[PASSAGE FOR REVIEW Boundary: Start]

With the rapid development of synthetic biology, there is an increasing requirement of an accurate quantitative regulation of gene expression. Moreover, researchers can provide insight into how the quantitative regulation system can be improved with the application of mathematical modeling.

Briefly, our team was in the devotion to developing a brand new method of accurate quantitative regulation at post-transcriptional level by means of utilizing the effect of inhibiting degradation of mRNA stem loop. More specifically, we hoped to realize a gradient amount of expression at protein or mRNA level by quantitatively manipulating the free energy (∆G) of designed stem loops downstream. However, the designed system is quite complicated than one can think—it consists of a variety of reactions and complex physical chemical process. To validate the effectiveness of initial designs and realize quantitative manipulating, we constructed a series of mathematical expression and built a mathematical modeling to simulate the theoretic curves of mRNA and protein. Thus, we could mutually authenticate the theoretic curves with the experimental ones and prove the feasibility and potential capacity of our designs’ functionality.



INTRODUCTION


Firstly, we analyzed and constructed the whole metabolic network of the system. The whole network could be separated into several independent processes: (1)mRNA transcription, (2) mRNA translation, (3) mRNA Cleavage by RNase E, (4) mRNA decay by RNase II. The complete metabolic network was listed in [ ]. To determine the parameters of these reactions, we respectively sought for Michaelis-Menten Kinetics, Empirical Formula and Partition Function (literature material) to respectively calculate the parameters’ value.

Secondly, our designed stem loops shared a gradient free energy. In order to simulate the theoretic curves of mRNA and protein and add the free energy (∆𝐺) into our model, we expect to determine the mathematical expression between the values of free energy (∆𝐺) of stem loops with the corresponding parameters—the constant of decay. To solve this problem, we sought for the Hansch-Fujita Equation which was a regression models widely used in the chemical and biological sciences. We also combined this sub model with some data from literature and experiments due to some theoretical defects.

Finally, we got the simulated results and evaluated it with statistical method, with the expectation to improve our model and our designs and make it more realistic and practical.

[PASSAGE FOR REVIEW Boundary: End]
[DATA FOR ANALYSIS Boundary: Start]

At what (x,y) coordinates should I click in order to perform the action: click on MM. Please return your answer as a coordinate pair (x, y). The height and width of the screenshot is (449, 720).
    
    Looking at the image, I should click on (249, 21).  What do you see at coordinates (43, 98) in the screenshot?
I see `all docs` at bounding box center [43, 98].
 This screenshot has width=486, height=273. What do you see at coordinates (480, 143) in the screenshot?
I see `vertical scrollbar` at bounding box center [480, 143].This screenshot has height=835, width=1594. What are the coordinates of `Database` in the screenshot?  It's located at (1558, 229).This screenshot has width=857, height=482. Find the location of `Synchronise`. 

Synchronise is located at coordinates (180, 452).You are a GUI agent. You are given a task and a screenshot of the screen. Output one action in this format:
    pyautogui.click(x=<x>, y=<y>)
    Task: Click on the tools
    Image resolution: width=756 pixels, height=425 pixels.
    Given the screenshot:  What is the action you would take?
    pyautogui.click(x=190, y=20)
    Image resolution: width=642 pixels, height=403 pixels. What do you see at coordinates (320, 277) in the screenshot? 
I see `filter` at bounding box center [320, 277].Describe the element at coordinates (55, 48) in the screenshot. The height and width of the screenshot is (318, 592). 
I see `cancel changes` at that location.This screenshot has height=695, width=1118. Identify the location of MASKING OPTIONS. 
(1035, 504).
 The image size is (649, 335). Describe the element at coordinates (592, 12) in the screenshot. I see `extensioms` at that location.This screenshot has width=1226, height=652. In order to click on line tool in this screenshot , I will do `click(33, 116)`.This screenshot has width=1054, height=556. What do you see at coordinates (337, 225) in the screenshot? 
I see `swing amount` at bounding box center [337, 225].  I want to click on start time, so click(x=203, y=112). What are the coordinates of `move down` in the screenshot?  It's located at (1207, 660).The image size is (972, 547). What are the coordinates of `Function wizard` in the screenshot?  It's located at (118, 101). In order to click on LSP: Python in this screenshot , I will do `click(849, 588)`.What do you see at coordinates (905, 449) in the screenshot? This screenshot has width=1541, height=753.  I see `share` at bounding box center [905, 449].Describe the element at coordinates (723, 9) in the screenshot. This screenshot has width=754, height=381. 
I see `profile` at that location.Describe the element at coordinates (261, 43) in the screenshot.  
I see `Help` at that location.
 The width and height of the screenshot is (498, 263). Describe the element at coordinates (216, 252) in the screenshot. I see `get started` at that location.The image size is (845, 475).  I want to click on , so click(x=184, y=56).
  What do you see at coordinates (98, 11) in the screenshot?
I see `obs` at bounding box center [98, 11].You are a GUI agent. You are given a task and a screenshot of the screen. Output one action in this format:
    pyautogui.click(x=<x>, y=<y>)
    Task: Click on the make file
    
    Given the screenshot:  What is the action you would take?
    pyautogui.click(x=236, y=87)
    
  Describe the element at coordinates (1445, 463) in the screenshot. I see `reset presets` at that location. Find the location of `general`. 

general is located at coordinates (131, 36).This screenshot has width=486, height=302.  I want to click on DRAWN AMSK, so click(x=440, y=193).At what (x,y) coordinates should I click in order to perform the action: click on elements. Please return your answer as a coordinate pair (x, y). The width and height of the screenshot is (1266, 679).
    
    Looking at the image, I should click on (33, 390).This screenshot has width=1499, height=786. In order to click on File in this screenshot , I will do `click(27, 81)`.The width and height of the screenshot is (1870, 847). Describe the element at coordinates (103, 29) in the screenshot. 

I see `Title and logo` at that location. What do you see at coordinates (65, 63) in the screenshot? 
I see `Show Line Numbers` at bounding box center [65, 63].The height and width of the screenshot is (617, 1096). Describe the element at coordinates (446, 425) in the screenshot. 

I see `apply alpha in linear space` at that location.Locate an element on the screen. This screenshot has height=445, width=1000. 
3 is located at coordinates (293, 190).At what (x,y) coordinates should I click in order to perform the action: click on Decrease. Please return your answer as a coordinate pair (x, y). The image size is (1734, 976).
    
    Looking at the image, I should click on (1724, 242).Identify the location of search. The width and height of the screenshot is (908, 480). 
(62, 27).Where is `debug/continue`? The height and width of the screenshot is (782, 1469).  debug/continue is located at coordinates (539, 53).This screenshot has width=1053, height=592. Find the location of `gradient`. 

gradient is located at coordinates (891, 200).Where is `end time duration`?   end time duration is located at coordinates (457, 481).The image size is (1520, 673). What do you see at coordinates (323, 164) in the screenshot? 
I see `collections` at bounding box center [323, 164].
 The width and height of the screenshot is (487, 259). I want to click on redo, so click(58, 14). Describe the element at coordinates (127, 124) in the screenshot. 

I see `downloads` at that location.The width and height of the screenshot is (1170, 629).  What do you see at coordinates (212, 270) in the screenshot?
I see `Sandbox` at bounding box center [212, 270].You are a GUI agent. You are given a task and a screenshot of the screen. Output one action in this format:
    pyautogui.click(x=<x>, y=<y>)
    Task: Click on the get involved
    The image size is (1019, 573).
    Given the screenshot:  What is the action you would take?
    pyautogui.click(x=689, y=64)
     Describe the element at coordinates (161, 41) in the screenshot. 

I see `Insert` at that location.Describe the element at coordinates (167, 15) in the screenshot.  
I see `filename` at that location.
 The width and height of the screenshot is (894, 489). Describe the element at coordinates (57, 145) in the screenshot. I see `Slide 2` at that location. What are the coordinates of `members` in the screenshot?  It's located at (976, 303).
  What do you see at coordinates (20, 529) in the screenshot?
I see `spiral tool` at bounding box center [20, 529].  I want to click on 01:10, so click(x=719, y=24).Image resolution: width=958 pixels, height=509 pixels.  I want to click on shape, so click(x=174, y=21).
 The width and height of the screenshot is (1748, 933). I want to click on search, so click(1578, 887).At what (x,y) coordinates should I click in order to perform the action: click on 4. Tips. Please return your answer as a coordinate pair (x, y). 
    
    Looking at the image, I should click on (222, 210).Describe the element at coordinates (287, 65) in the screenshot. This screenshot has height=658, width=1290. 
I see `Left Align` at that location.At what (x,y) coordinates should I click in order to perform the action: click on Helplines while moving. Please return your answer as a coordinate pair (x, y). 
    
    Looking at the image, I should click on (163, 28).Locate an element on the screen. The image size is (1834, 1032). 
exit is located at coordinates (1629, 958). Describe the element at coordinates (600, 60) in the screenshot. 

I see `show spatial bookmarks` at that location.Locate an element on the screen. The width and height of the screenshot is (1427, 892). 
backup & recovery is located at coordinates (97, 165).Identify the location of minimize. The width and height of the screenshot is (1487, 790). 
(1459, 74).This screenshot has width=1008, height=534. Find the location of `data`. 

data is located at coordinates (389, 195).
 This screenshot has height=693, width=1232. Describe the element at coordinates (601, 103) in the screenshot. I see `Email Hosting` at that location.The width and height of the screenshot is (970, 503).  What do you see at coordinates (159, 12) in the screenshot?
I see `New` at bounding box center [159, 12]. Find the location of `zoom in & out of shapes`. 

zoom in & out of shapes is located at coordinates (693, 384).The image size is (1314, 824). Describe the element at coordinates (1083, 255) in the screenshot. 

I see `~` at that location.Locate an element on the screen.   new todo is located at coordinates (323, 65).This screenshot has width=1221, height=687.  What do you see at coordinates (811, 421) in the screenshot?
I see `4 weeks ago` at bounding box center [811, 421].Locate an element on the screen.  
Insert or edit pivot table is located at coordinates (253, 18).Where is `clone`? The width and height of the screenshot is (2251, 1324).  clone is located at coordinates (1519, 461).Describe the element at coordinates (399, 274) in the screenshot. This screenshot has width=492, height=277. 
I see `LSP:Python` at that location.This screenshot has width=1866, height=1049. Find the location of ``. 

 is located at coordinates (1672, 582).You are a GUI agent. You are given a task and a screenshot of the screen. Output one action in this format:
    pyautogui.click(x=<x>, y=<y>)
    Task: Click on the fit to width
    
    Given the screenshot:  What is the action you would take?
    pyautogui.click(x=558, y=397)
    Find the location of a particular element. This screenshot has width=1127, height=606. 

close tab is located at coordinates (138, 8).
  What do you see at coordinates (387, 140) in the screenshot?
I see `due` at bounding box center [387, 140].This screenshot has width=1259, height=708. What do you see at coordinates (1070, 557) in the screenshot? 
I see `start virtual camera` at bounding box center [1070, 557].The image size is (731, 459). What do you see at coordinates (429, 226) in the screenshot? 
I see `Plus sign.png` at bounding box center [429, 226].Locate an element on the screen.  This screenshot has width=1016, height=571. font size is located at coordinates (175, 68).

[DATA FOR ANALYSIS Boundary: End]

## EXERCISE 1
Print the part of the modeling passage from "INTRODUCTION" up to and including "the parameters’ value.", with no changes.
## EXERCISE 2
In one to three sentences, explain why the team in the modeling passage turned to the Hansch-Fujita Equation and why they combined it with literature and experimental data.
Rely only on the text above for your work, not on the lines.

## FINAL ANSWER 1
INTRODUCTION


Firstly, we analyzed and constructed the whole metabolic network of the system. The whole network could be separated into several independent processes: (1)mRNA transcription, (2) mRNA translation, (3) mRNA Cleavage by RNase E, (4) mRNA decay by RNase II. The complete metabolic network was listed in [ ]. To determine the parameters of these reactions, we respectively sought for Michaelis-Menten Kinetics, Empirical Formula and Partition Function (literature material) to respectively calculate the parameters’ value.

## FINAL ANSWER 2
They needed a mathematical expression linking the free energy (∆G) of the stem loops to the decay constant. That expression would let them add free energy to the model and simulate the mRNA and protein curves. They combined this sub model with literature and experimental data because of some theoretical defects.